* EXERCISE DIRECTIONS *
Copy word for word each line from the one that has "You are a computer-use agent. Image" to the last line of the records, with no other lines.

-- Opening Marker --

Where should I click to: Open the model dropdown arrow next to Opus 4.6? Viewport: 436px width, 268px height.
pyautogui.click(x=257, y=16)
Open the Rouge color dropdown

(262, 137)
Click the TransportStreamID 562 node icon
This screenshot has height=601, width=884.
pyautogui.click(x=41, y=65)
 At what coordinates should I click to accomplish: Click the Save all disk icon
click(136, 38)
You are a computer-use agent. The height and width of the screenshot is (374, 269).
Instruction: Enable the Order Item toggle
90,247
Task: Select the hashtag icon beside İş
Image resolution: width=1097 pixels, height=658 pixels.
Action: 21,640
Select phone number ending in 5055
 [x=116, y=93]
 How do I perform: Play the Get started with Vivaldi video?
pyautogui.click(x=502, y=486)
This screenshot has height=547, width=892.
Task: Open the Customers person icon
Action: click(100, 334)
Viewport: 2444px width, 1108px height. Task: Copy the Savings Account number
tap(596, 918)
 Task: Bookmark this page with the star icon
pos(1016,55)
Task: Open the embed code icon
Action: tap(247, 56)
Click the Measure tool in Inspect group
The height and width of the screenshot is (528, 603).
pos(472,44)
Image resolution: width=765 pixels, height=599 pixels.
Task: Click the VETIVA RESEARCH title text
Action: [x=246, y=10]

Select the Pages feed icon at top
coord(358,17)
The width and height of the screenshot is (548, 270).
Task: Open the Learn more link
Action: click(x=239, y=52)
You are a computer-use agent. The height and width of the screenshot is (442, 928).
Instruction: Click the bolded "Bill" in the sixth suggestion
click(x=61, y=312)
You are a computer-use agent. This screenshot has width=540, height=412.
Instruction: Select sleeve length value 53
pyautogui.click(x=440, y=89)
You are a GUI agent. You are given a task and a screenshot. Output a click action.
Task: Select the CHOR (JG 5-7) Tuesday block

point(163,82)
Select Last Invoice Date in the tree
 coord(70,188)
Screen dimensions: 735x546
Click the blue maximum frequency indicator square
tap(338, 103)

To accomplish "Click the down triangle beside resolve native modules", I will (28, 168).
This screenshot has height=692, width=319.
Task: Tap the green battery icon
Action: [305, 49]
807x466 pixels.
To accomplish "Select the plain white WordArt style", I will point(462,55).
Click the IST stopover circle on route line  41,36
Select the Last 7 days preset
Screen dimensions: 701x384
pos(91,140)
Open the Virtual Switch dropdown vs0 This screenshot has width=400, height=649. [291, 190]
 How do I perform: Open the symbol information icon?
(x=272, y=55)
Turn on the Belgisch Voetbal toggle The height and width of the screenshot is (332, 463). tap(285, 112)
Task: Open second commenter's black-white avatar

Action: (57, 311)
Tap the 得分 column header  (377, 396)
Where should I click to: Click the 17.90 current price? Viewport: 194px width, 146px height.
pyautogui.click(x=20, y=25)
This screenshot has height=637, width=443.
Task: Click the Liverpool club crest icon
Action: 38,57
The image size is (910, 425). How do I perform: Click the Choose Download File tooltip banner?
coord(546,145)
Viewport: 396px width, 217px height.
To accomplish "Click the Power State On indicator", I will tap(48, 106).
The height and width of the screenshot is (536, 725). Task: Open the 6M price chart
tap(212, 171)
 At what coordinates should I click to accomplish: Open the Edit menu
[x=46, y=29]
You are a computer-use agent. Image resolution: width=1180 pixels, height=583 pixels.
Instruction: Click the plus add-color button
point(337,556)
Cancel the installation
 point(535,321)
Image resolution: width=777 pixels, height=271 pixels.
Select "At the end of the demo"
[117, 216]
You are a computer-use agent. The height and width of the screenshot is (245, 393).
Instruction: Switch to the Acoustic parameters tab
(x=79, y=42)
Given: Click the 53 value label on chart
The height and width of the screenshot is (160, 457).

-- Closing Marker --

* ANSWER BOX *
You are a computer-use agent. Image resolution: width=1180 pixels, height=583 pixels.
Instruction: Click the plus add-color button
point(337,556)
Cancel the installation
 point(535,321)
Image resolution: width=777 pixels, height=271 pixels.
Select "At the end of the demo"
[117, 216]
You are a computer-use agent. The height and width of the screenshot is (245, 393).
Instruction: Switch to the Acoustic parameters tab
(x=79, y=42)
Given: Click the 53 value label on chart
The height and width of the screenshot is (160, 457).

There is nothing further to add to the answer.